The Venice/Robertson Station will open six to eight weeks after the opening of the La Cienega/Jefferson Station, which will provide commuters from downtown Los Angeles their first chance to reach Culver City and the outer rim of the Westside via light rail, according to Eric Olsen, Chief Project Officer of the Expo Authority.
Olsen said safety protocols were the reason for the delay of the opening of Phase 1 of the Expo Line. It was initially scheduled to open in January and then March of 2012.
“We just put in a high tech automatic signal protection system,” Olsen said. “It is an added safety measure and will override an operator if an operator misses a signal.”
The new auto stop technology is being applied to vehicles that are more than 20 years old and the task, now completed, has been passed onto the Metro authority to operate test runs on the system to make sure it is ready for commuter travel to and from Culver City.
Phase 2 of the Expo Line, which is currently under construction, is expected to start operating all the way to downtown Santa Monica in 2015.
Phase 2 will link the Expo Line from Culver City to the Santa Monica terminus at 4th and Colorado, which is a block away from the Third Street Promenade.

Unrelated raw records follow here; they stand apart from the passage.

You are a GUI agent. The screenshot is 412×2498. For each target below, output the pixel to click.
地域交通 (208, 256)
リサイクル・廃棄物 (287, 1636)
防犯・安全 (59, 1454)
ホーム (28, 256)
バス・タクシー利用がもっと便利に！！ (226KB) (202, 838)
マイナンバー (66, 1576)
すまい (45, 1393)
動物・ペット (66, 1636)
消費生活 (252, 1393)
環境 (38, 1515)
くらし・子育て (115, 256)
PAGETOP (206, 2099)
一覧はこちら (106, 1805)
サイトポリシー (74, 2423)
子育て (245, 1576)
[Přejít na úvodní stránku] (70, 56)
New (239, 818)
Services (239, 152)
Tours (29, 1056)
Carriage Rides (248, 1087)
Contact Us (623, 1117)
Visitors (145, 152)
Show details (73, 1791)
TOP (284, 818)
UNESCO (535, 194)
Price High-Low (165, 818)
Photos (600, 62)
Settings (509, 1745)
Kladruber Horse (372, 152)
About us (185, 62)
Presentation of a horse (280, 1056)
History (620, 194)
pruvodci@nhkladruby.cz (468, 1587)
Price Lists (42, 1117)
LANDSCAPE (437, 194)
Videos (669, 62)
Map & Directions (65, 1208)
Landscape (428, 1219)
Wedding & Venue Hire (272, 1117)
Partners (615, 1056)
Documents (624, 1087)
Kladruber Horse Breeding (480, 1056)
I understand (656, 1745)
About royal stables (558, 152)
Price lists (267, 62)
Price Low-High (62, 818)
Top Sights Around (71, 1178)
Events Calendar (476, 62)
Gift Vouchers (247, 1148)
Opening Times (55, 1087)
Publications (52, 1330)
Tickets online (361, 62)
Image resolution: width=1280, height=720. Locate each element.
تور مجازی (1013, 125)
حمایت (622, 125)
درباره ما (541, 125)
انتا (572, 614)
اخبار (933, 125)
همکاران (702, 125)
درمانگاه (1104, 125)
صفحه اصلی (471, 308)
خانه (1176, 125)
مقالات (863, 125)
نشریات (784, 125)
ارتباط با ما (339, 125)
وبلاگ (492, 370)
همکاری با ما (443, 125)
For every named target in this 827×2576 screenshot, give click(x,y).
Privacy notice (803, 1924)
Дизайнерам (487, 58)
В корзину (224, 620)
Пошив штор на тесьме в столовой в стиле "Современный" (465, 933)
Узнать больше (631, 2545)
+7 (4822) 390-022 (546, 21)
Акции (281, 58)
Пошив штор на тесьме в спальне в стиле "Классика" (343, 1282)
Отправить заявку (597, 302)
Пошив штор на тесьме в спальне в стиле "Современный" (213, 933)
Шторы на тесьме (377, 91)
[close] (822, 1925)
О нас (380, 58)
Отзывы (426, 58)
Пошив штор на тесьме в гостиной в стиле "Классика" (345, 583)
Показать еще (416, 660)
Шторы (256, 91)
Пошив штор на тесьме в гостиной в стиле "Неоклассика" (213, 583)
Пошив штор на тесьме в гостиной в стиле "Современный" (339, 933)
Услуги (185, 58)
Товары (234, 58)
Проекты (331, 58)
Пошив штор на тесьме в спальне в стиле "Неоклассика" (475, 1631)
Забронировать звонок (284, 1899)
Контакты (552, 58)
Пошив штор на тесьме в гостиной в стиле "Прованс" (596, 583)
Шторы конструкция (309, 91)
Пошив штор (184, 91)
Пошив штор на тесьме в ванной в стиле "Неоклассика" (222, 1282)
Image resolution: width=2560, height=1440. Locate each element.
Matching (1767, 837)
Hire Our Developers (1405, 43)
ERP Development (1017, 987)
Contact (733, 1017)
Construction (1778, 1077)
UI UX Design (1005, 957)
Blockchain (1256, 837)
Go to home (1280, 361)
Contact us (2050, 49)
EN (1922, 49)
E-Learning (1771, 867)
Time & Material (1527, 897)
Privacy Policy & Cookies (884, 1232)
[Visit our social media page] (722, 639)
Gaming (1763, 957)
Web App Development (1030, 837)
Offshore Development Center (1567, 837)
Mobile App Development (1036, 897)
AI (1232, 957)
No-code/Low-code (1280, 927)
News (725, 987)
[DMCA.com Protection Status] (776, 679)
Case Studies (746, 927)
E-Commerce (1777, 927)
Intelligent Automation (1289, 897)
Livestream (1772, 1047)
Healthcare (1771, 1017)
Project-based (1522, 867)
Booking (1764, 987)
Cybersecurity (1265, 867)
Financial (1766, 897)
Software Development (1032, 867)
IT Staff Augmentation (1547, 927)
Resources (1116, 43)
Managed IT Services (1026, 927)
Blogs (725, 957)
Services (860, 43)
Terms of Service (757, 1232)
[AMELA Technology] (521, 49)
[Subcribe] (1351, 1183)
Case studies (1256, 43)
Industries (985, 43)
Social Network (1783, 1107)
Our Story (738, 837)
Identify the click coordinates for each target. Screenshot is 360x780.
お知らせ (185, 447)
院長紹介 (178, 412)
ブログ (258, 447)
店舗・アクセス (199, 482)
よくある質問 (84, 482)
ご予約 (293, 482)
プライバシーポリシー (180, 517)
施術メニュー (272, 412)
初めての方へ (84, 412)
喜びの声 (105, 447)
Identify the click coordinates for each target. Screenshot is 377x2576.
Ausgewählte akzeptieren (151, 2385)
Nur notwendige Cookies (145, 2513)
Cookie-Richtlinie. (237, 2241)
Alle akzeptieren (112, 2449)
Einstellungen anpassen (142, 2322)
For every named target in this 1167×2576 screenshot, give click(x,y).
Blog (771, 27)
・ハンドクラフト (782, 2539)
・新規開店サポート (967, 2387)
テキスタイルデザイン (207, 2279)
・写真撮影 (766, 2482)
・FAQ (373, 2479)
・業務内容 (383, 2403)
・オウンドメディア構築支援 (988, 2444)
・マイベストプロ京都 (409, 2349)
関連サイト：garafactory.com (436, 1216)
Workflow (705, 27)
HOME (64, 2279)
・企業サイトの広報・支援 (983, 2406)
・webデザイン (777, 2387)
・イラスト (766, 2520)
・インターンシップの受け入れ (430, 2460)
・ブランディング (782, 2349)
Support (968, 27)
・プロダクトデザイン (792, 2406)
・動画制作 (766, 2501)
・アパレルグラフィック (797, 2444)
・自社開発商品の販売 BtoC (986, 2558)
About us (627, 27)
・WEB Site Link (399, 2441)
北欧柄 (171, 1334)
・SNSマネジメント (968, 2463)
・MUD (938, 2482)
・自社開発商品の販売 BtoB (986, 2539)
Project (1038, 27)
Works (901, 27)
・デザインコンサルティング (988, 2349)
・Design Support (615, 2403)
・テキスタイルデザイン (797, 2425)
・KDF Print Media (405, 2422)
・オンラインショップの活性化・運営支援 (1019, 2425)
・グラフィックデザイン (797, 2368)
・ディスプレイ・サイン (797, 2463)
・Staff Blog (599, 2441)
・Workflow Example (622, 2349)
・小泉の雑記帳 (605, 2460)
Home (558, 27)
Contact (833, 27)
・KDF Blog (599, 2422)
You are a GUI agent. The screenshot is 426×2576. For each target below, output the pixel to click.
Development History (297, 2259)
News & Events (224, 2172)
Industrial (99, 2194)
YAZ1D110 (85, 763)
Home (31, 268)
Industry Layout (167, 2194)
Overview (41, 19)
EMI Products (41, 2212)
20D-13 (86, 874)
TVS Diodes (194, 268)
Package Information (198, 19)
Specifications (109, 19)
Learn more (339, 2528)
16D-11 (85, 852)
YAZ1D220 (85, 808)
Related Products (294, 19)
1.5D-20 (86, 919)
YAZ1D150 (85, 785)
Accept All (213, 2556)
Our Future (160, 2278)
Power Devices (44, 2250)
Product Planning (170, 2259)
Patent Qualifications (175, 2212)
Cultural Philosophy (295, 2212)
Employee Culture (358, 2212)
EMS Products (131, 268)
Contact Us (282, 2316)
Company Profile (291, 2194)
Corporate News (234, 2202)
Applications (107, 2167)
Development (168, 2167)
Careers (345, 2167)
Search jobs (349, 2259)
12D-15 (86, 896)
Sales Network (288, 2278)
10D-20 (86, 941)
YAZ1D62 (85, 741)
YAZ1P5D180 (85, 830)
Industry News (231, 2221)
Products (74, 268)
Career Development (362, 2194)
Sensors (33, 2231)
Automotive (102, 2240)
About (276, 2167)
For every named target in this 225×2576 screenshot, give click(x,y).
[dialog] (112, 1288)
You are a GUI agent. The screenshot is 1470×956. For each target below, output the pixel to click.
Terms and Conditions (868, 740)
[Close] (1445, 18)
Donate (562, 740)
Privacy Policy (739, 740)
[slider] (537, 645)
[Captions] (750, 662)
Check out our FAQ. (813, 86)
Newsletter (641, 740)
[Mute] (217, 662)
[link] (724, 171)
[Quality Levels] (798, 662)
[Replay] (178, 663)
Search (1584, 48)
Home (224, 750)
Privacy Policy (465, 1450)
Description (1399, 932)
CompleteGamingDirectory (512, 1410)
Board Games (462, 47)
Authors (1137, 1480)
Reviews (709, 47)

“It’s a $2.4 billion regional project,” said Santa Monica Deputy City Manager Kate Vernez. “It will go from Santa Monica to downtown Los Angeles in 45 minutes.”
The Expo Line from Culver City to Santa Monica had initially been scheduled to open in 2014, but has been pushed back until 2015.
City officials believe that this project will be worth the wait.
“Without Expo Light Rail there is a major missing link to the regional transportation system,” Vernez said. “It will be the first mass transit system created. It will be of very substantial benefit to both the environment and the city.”
Commuters who drive their cars through the city of Los Angeles to reach Santa Monica and Los Angeles during rush hour frequently experience a daily ‘carmageddon’ en route to their jobs with traffic along the 10 Freeway.
Santa Monica Mayor Richard Bloom said the Expo Line would provide for a better experience for residents in the business community as well as benefit tourism.
“One thing we don’t think about is the freeway system,” Bloom said. “The 10 (Freeway) has effectively removed us from various communities and Expo is going to help bring these communities back together.”
The City of Santa Monica has been working to implement the Expo Light Rail Line since the late 1980s and preliminary construction of the line has already begun with the recent demolition of old buildings such as Sears Auto Center and the bank training facility on Colorado and 24th.
“It takes decades of concerted effort by people in the City Council who really worked hard to get this type of rail system opened and we are thrilled that it is within reach,” Vernez said. “I think it will be great for the region and Santa Monica and the tourist economy.”
The Expo Light Rail Line will also feature the Bergamot Station that will be located near the intersection of 26th Street and Olympic Boulevard. Its inclusion will offer commuters the chance to reach the Pico district along the southern edge of Olympic Blvd.
In the meantime, the Big Blue Bus will be offering some new bus routes once the Robertson/Venice station is complete. This will allow for commuters to take a combo ride of light rail and bus to reach their destinations in the UCLA area and downtown Santa Monica.
“We’re currently planning to serve the Expo Robertson/Venice station to the UCLA area sometime after the completion of the station,” said Joe Stitcher, Chief Administrative Officer for the Big Blue Bus. “We are looking to change line 5 to that station. We’re (also) looking to change our line 12.”